Good tutors asks questions as well as answers questions. Every student is different and every student faces unique learning challenges. That means that students require me to approach their learning in ways that best suit their needs. I must adapt my lessons and study materials to meet their requirements. The first time I meet a student I want to spend some of the time getting to know the circumstances that demanded a need for tutoring. After all, I doubt if the family just decided to “invite me over”.
I always (Privately) ask the parent(s) some questions about the student.
Do you want/need a report on progress?
Does student have any diagnosed learning disabilities and how can I properly accommodate them.
Is there specialized instructional support at school, such as a note taker?
When I sit with the student, after proper introduction, I ask the Student:
What are your favorite subjects/least favorite subjects and why?
What are your least favorite subjects and why?
What are your academic strengths/weaknesses?
Do you complete and turn in homework assignments regularly?
Do you need help on test taking skills?
Do you organize your school materials (notes, assignments, due dates, etc.)?
Do you do any extracurricular activities? If yes, what are they?
What are your hobbies and interests outside of school?
What do you hope to gain from our tutoring sessions?

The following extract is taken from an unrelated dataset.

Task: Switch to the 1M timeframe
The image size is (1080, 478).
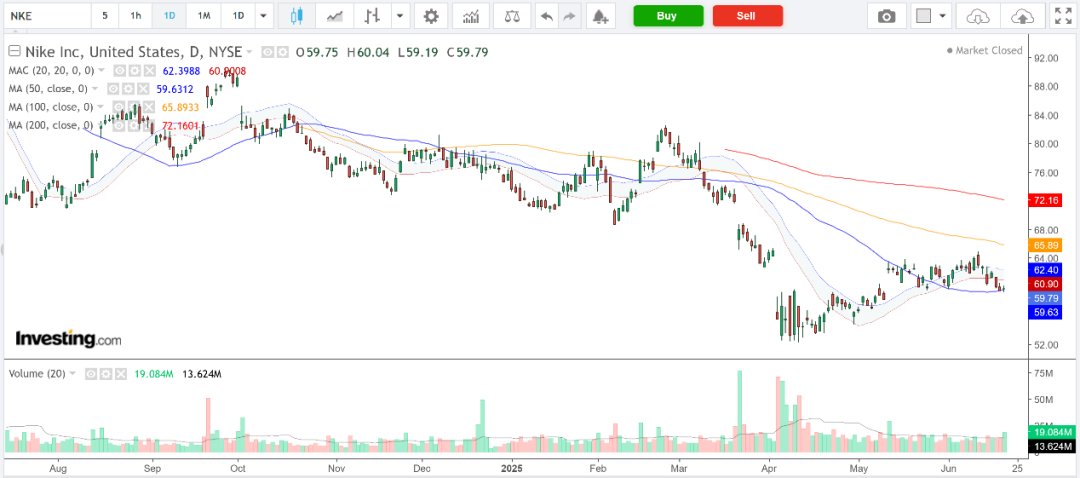Action: [x=204, y=16]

Do you have any questions for me?
Not only do I want to get a “picture” of the student, but I want to break the ice, and understand what the real needs of the student are. I have encountered the situations where first sessions become a “whirlwind” – students and family members are firing questions at me and at each other as if we were in a debate. When that happens, I need to step-up and get control of the process. Certainly, students can be desperate for answers, parents can be frustrated with a perceived lack of process and looking for immediate remediation, but it is unlikely that understanding and learning can take place without addressing the concerns and putting everyone at ease.

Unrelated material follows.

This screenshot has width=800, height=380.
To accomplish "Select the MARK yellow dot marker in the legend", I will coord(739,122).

The first session is the foundation session, and it has to provide the basis for the following sessions. I feel it is most important that everyone’s expectations are expressed and understood. It may be that I cannot meet the goals of either the student or the family, and I need to display the leadership to express that. I also need to apply my expert subject knowledge to respectfully correct any misconceptions about the tutoring process. For instance, I cannot (will never) guarantee a perfect test score, but I will reassure that I will do my best to prepare the student to take the test.
The first meeting is more than handshakes and smiles; it is the opportunity to establish a long-term relationship, beneficial to the student.